Georgia’s Public Health Leaders Join CDC’s 6|18 Initiative to Improve Asthma Control

May 23, 2016

The Georgia Department of Public Health (DPH) and the Georgia Department of Community Health (DCH) are working together with the Centers for Disease Control and Prevention (CDC) to improve asthma control. 

CDC’s 6|18 initiative aligns six high-burden health conditions – tobacco use, high blood pressure, healthcare-associated infections, asthma, unintended pregnancy and diabetes – with 18 evidence-based interventions that assist in preventing these diseases while increasing health coverage options, utilization and quality of care for patients, providers and payers.  

The asthma control component of 6|18 recommends four primary interventions: promote evidence-based medical management in accordance with the 2007 National Asthma Education and Prevention program guidelines; promote strategies that improve access and adherence to asthma medications and devices; expand access to intensive self-management education for individuals whose asthma is not well-controlled; and expand access to home visits by licensed professionals to improve self-management education and reduce home asthma triggers for individuals whose asthma is not well-controlled. 

Currently, more than 8.4 percent of Georgia adults have asthma, along with 10.8 percent of children throughout the state. In 2012, there were more than 31,000 emergency room visits due to asthma for Georgia adults, and more than 7,000 hospitalizations.

DPH’s Georgia Asthma Control Program (GACP) is facilitating the initiative statewide to encourage increased self-management for uncontrolled asthma among adults and children, specifically those between the ages of 0 and 9. 

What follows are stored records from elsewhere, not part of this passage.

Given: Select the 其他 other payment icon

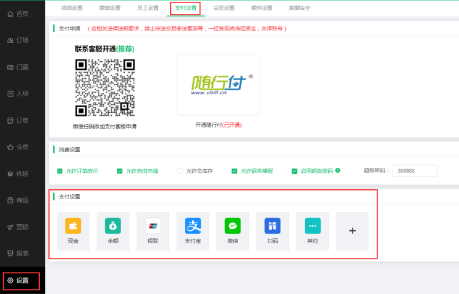Looking at the screenshot, I should coord(312,230).
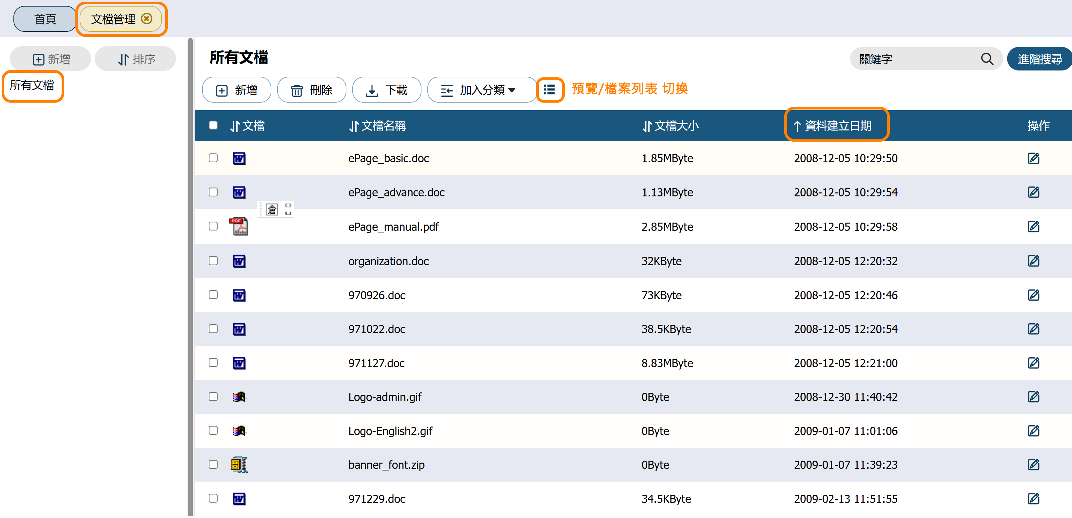Expand the 加入分類 dropdown
The width and height of the screenshot is (1072, 518).
[x=481, y=90]
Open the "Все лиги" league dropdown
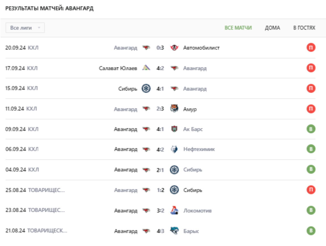The width and height of the screenshot is (326, 246). click(x=25, y=28)
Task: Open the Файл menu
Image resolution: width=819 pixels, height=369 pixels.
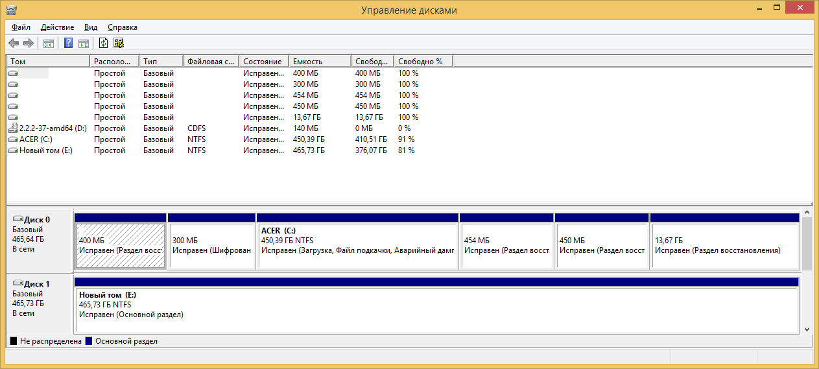Action: coord(21,27)
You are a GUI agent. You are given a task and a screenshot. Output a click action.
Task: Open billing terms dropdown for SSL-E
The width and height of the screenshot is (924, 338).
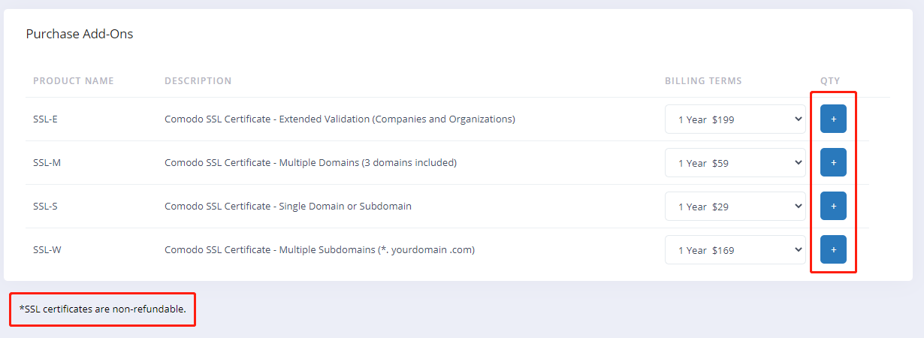735,119
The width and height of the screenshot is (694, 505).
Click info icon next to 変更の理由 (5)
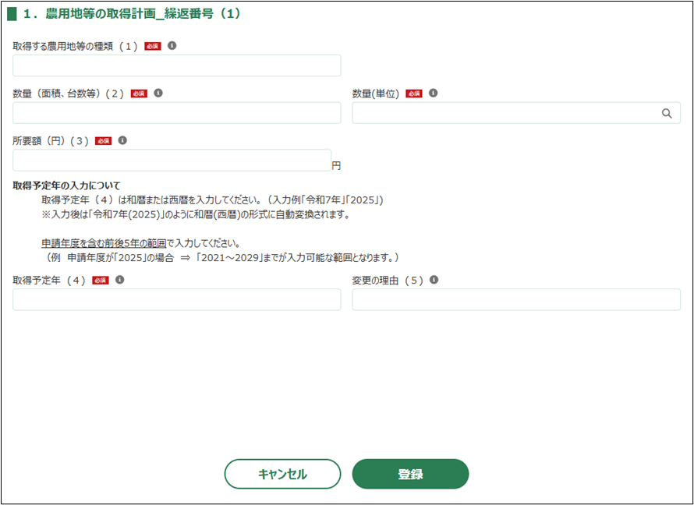(434, 280)
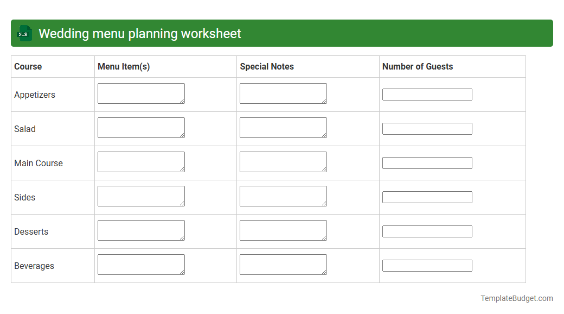Click the Desserts menu item input box
Image resolution: width=564 pixels, height=314 pixels.
pos(141,230)
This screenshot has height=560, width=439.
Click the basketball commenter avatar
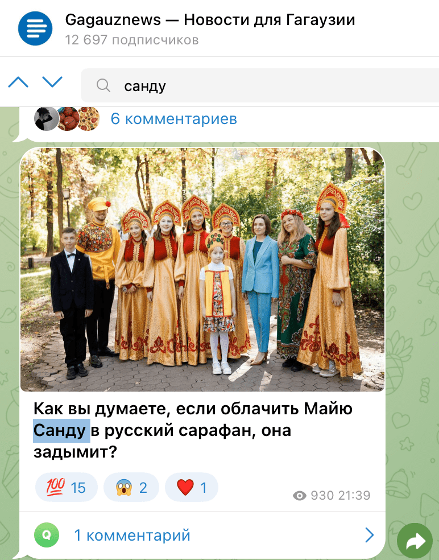[68, 118]
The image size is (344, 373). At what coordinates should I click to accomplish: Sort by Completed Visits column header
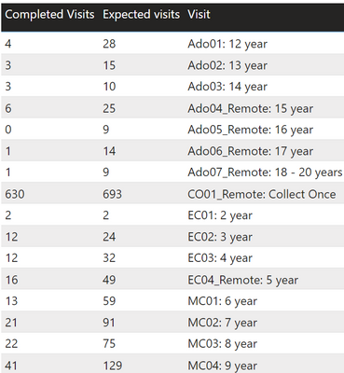pos(49,15)
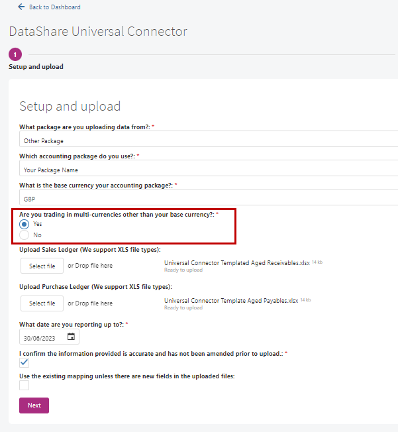Select Yes for multi-currency trading
Screen dimensions: 398x432
pos(25,224)
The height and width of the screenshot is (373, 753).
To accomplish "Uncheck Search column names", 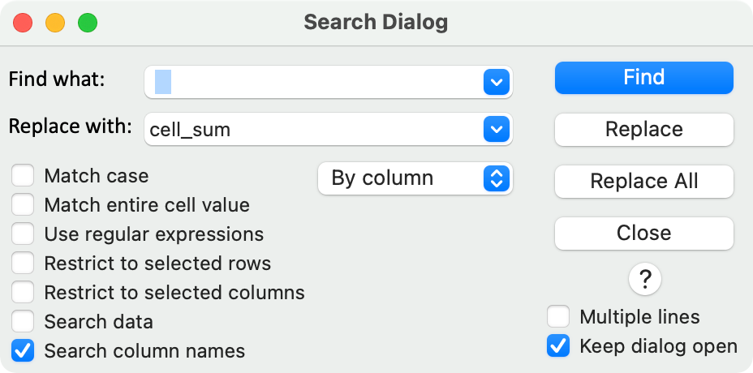I will point(23,351).
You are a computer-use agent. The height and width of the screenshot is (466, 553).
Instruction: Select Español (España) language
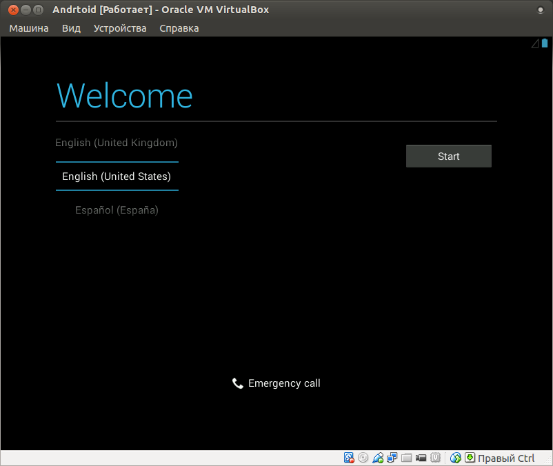pos(117,210)

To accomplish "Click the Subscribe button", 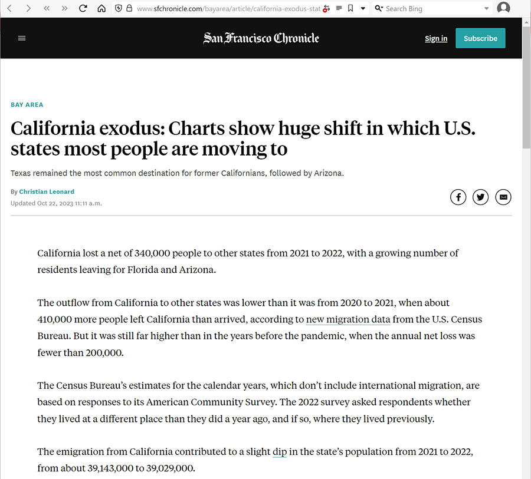I will pyautogui.click(x=480, y=38).
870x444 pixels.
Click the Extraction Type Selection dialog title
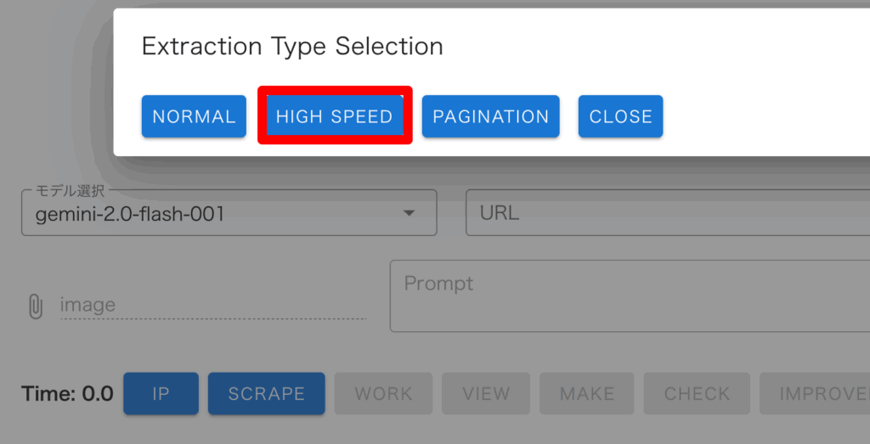[x=292, y=46]
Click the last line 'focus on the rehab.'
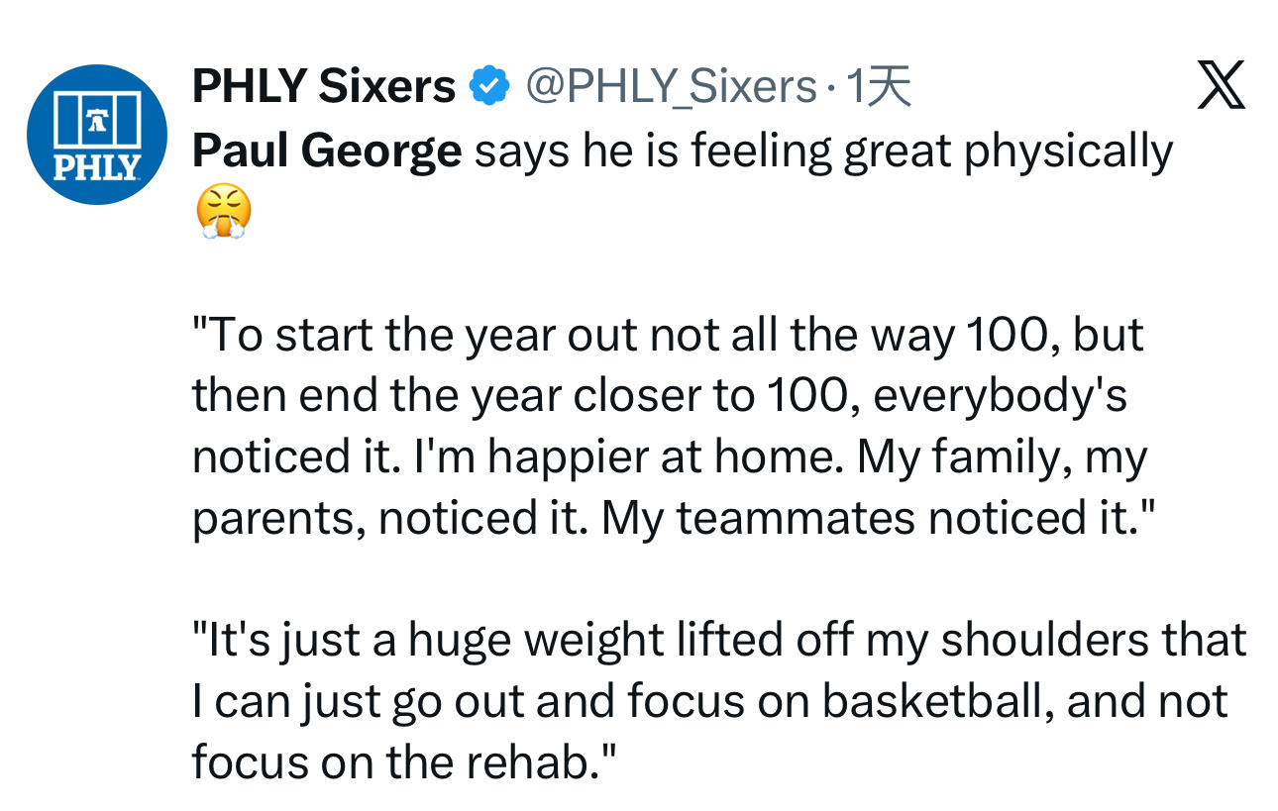 click(404, 761)
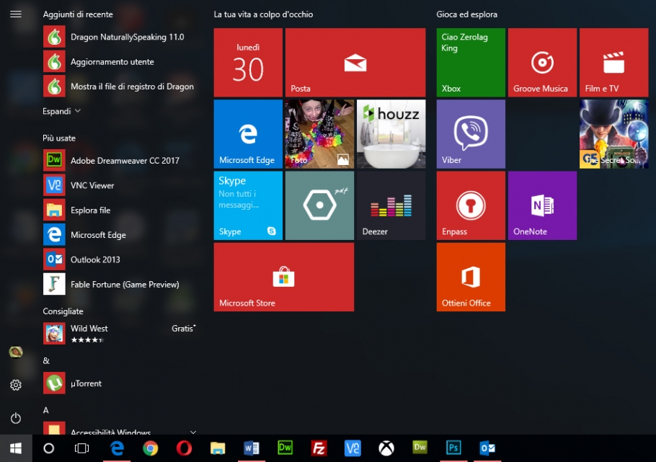Open the power options button
656x462 pixels.
(16, 418)
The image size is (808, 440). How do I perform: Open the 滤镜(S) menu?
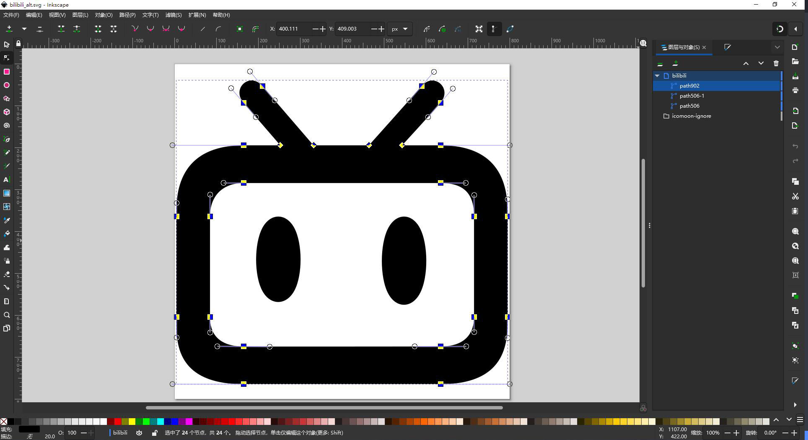[173, 15]
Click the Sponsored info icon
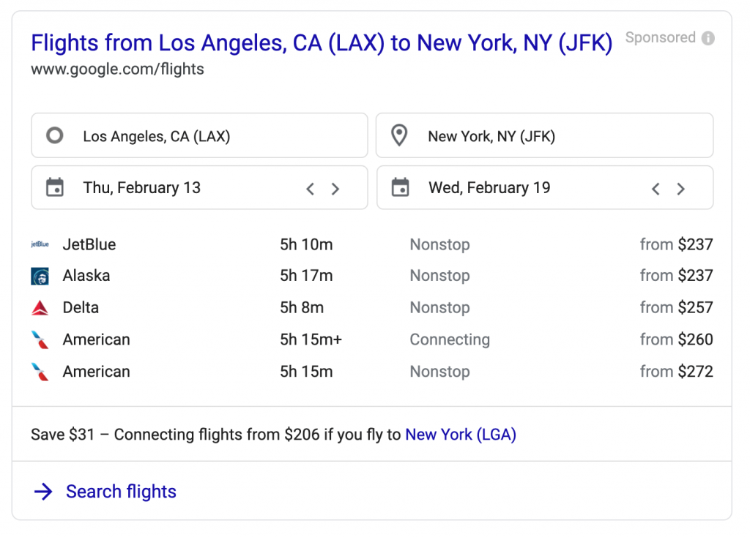This screenshot has height=537, width=750. 708,38
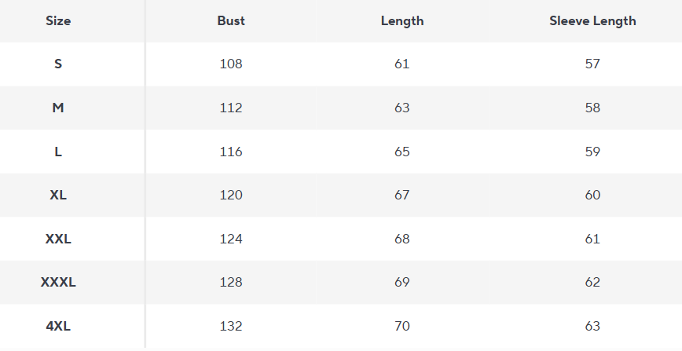Click bust value 132 for size 4XL
This screenshot has height=351, width=682.
[x=231, y=326]
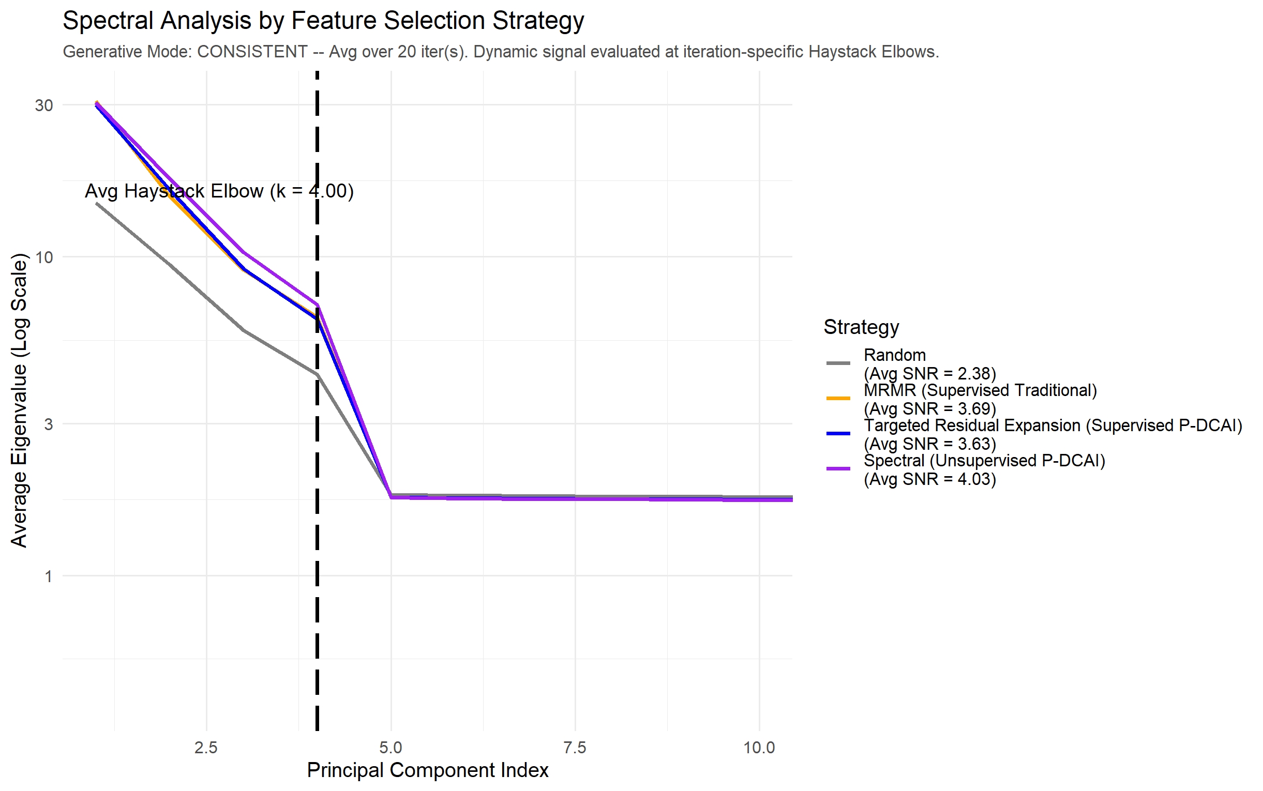The height and width of the screenshot is (791, 1263).
Task: Click the "Principal Component Index" x-axis title
Action: click(427, 770)
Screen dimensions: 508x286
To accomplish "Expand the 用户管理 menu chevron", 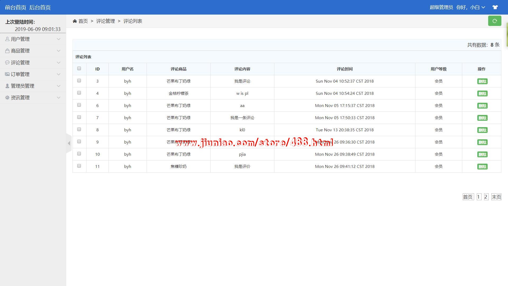I will (x=59, y=39).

DCH is working with care management organizations to ensure their network providers are appropriately following the national asthma management recommendations, as well as improving access and adherence to asthma medications and devices. 

“Based on the first intervention recommended by the initiative, DCH has promoted the evidence-based guidelines for asthma care and required our care management organizations to audit their providers in order to ensure they are following these guidelines,” said Janice M. Carson, M.D., assistant chief for Performance, Quality and Outcomes with DCH. “Each CMO has an asthma disease management program already in place and are currently engaging with their members who have poorly-controlled asthma.”  

DCH will also engage with GACP to discuss intensive self-management education as a next step in controlling asthma. Many of these efforts started several years ago through funding GACP secured from CDC as part of a multi-year cooperative agreement aimed at implementing intensive self-management education programs to better control asthma among Georgians of all ages.

“We are proud to have the opportunity to work alongside DCH in advancing the health care options and support services for Georgians whose quality of life is routinely impacted by asthma,” said Jean O’Connor, J.D., Ph.D., chronic disease prevention director, DPH. “With direct access to experts at CDC, we’ll make positive strides toward our statewide asthma control goals, including decreasing the number of asthma-related hospitalizations and improving self-management strategies among those living with the condition.”